| Your instructions |
After locating the line that contains "The image size is (640, 360)." in the records below, write out exactly that line and each line after it through the one that contains "Select the XXS", and nothing else.
--- Recorded information ---
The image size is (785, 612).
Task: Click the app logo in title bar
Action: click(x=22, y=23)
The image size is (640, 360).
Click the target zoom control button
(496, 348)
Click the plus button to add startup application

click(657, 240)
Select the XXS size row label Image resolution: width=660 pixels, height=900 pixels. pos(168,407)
---
--- Recorded information ---
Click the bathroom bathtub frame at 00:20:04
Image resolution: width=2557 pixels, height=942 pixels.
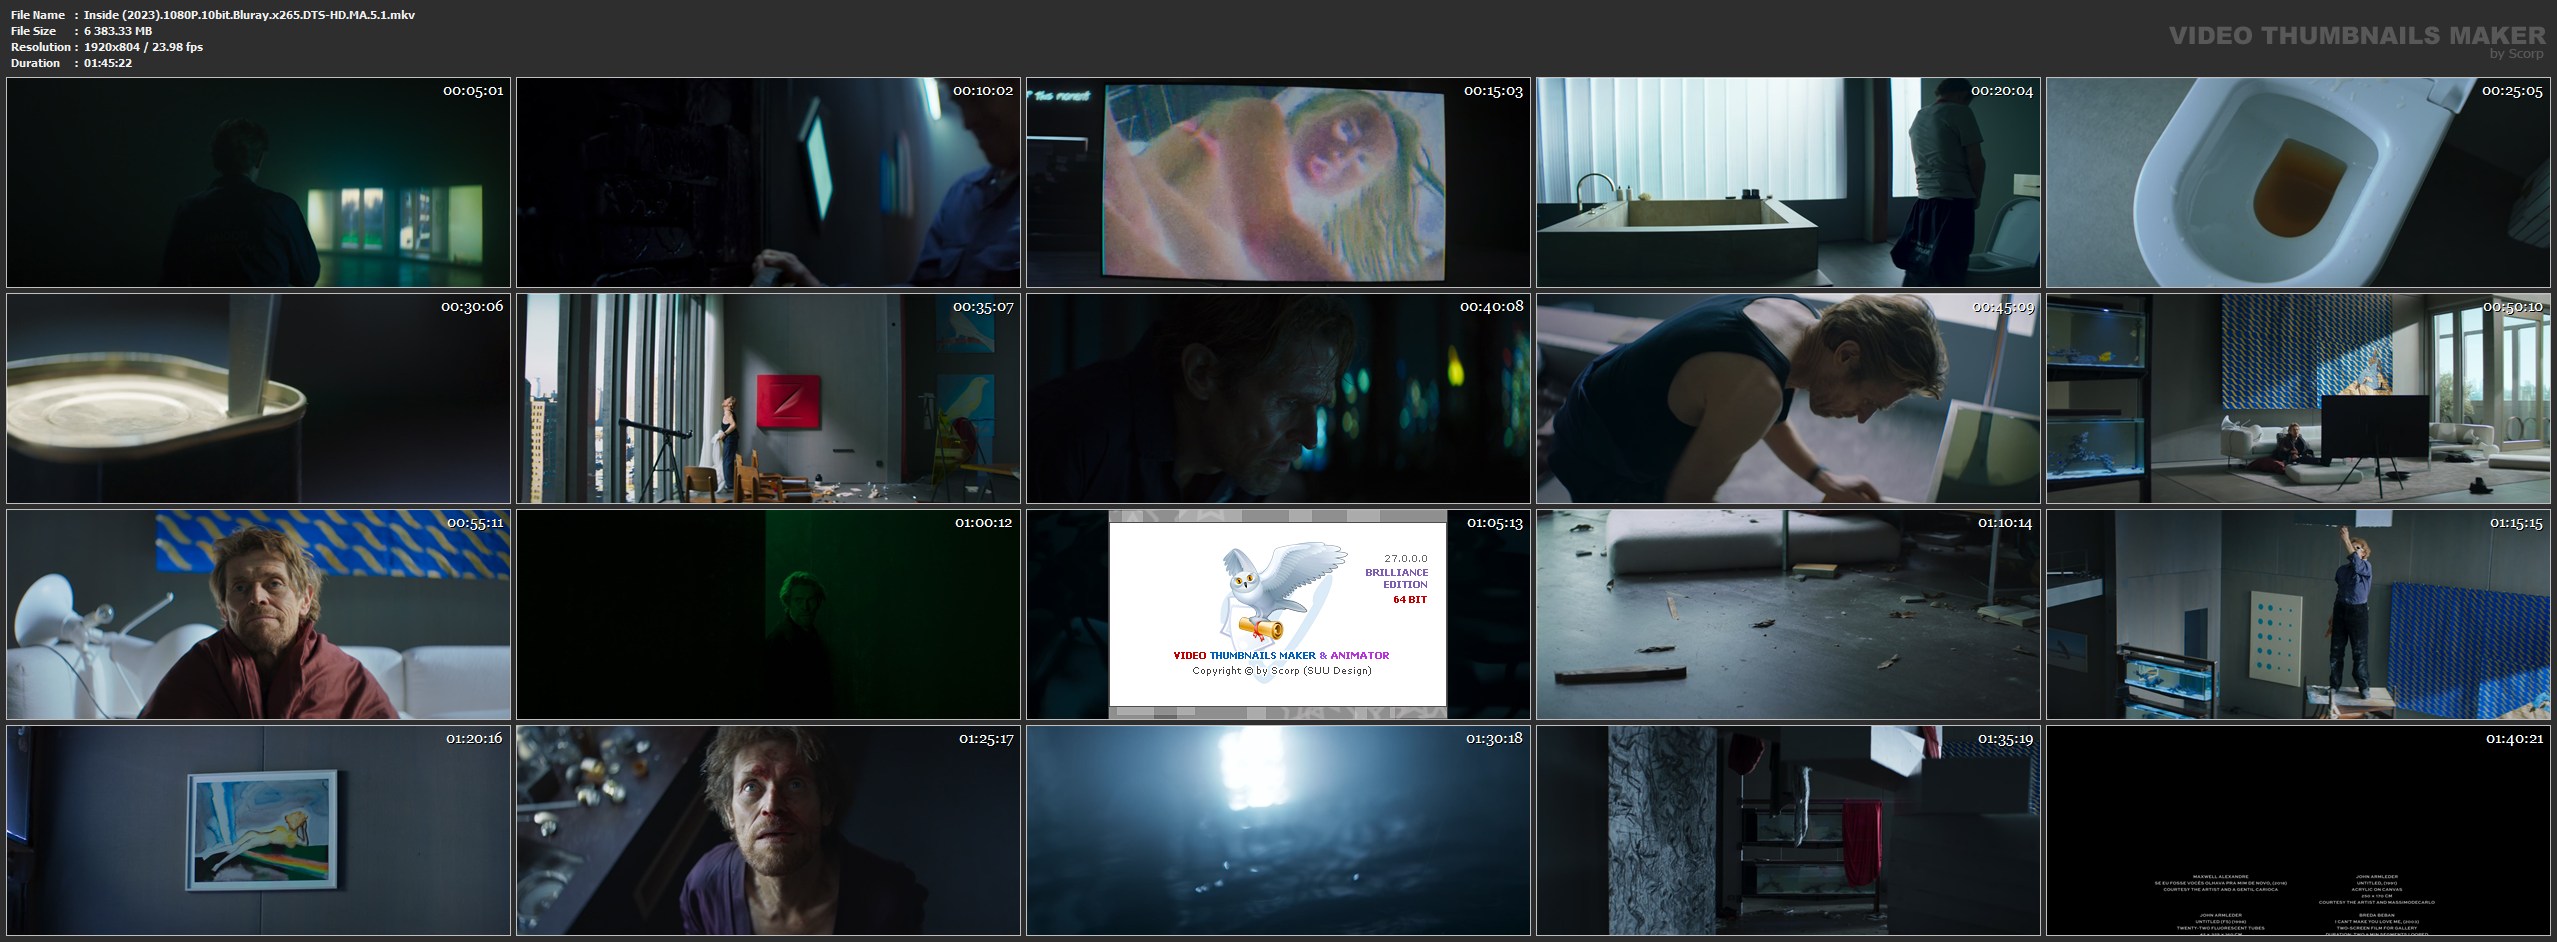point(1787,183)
---
| Solution for this task |
The image size is (640, 360).
Click the target zoom control button
(496, 348)
Click the plus button to add startup application

click(657, 240)
Select the XXS size row label Image resolution: width=660 pixels, height=900 pixels. pos(168,407)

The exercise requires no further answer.